Soweit uns Dinge negativ aufgefallen sind, hatte dies nichts mit einem Gefühl von Unsicherheit zu tun. Vielmehr sind an einigen wenigen Orten die Spuren von hohem Touristenaufkommen zu spüren gewesen. Ich habe dazu bereits einmal etwas in einem Artikel über Marrakesch geschrieben. Aber auch diese Entwicklungen sollten nicht dazu führen, diese Orte zu meiden oder sie allein an diesen wenigen Negativaspekten zu messen. Für Marrakesch zum Beispiel bedeutet dies vielmehr, dass man sich mehr Zeit nehmen sollte für die Stadt, um ihre unbeschreibliche Schönheit hinter der touristischen Fassade zu erblicken.

 

An unserer Wahrnehmung Marokkos in Bezug auf Sicherheitsfragen hat sich nichts geändert. Gerade sind wir wieder mit der ganzen Familie in Marokko unterwegs und es fühlt sich so sicher an, wie zuvor. Das heißt nicht, dass ich leichtsinnig bin oder mir keinerlei Gedanken über die Sicherheit mache. Es gibt gewisse grundsätzliche Dinge, die es schlichtweg überall auf der Welt zu bedenken gibt und daran orientiere ich mich auch in Marokko. So scheint es z.B. nirgendwo ratsam, bei Dunkelheit in abgelegenen Gegenden, in denen man sich nicht auskennt, alleine unterwegs zu sein. Auch wenn das Bauchgefühl mich hin und wieder warnt, vertraue ich stets darauf und plane anders.

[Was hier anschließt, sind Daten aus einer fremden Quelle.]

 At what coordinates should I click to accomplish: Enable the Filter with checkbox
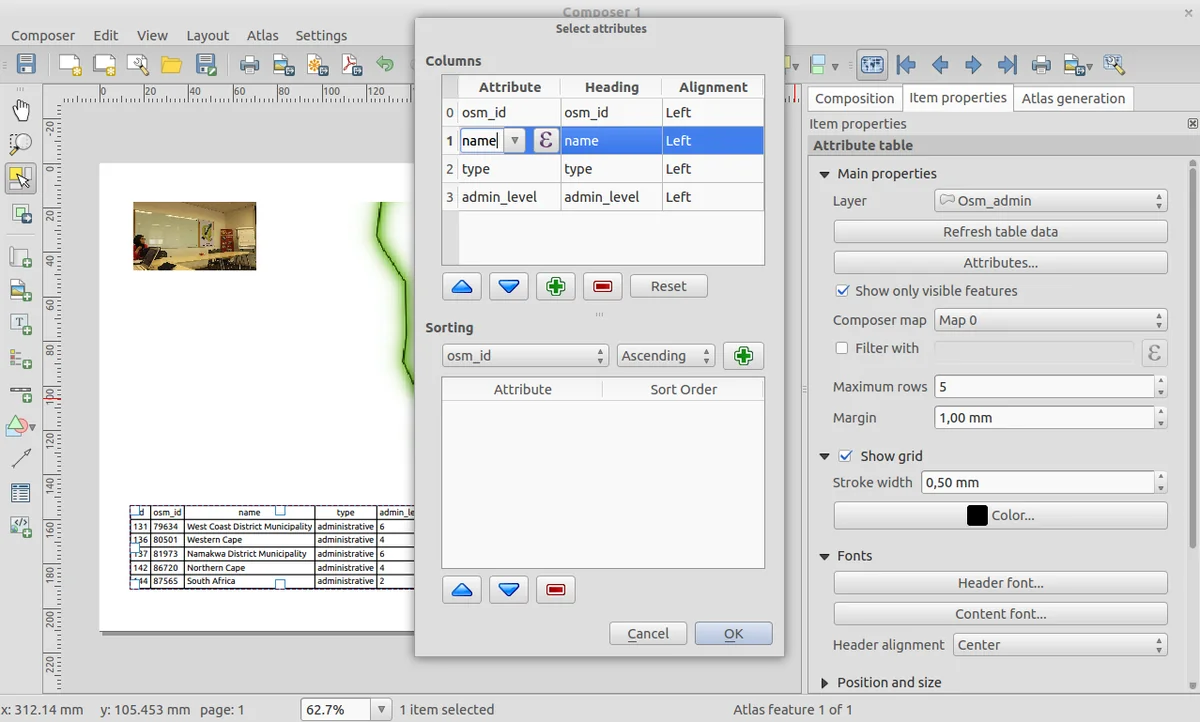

Was mir aber derzeit vielmehr viel mehr Sorge bereitet, ist, dass ein ganzes Land und seine Bewohner abgestraft werden könnten für die Taten einzelner Personen. In vielen Regionen Marokkos stellt der Tourismus einen nicht unbedeutenden wirtschaftlichen Faktor da. Man kann auch ohne zu übertreiben wohl sagen, dass nicht wenige Familien in ihrer wirtschaftlichen Existenz vom Kommen der Gäste abhängig sind.

 

Die Reaktionen der marokkanischen Bevölkerung überall im Land zeigen, wie sehr man in Marokko die Tat von Imlil missbilligt und welche Erschütterung damit einhergeht. Fassungslos steht man insbesondere in der Region um Imlil diesem Vorfall gegenüber.

Angst scheint mir die falsche Reaktion auf eine solche Tat. Es ist schlichtweg falsch, den Tätern und ihren kranken Gedanken eine Bühne zu geben und sein Tun ihnen unterzuordnen. Vielmehr scheint es geboten, dem Ungeheuerlichen unseren Zusammenhalt und positive Zeichen entgegenzusetzen. Liebe ist stärker als Angst.

 

Es ist an der Zeit, sich wieder zu sortieren und nach vorne zu blicken. Marokko ist weiterhin ein sicheres Reiseland. Es wäre schade, sich das Kennenlernen dieses Landes durch unnötige Ängste selbst zu verwehren.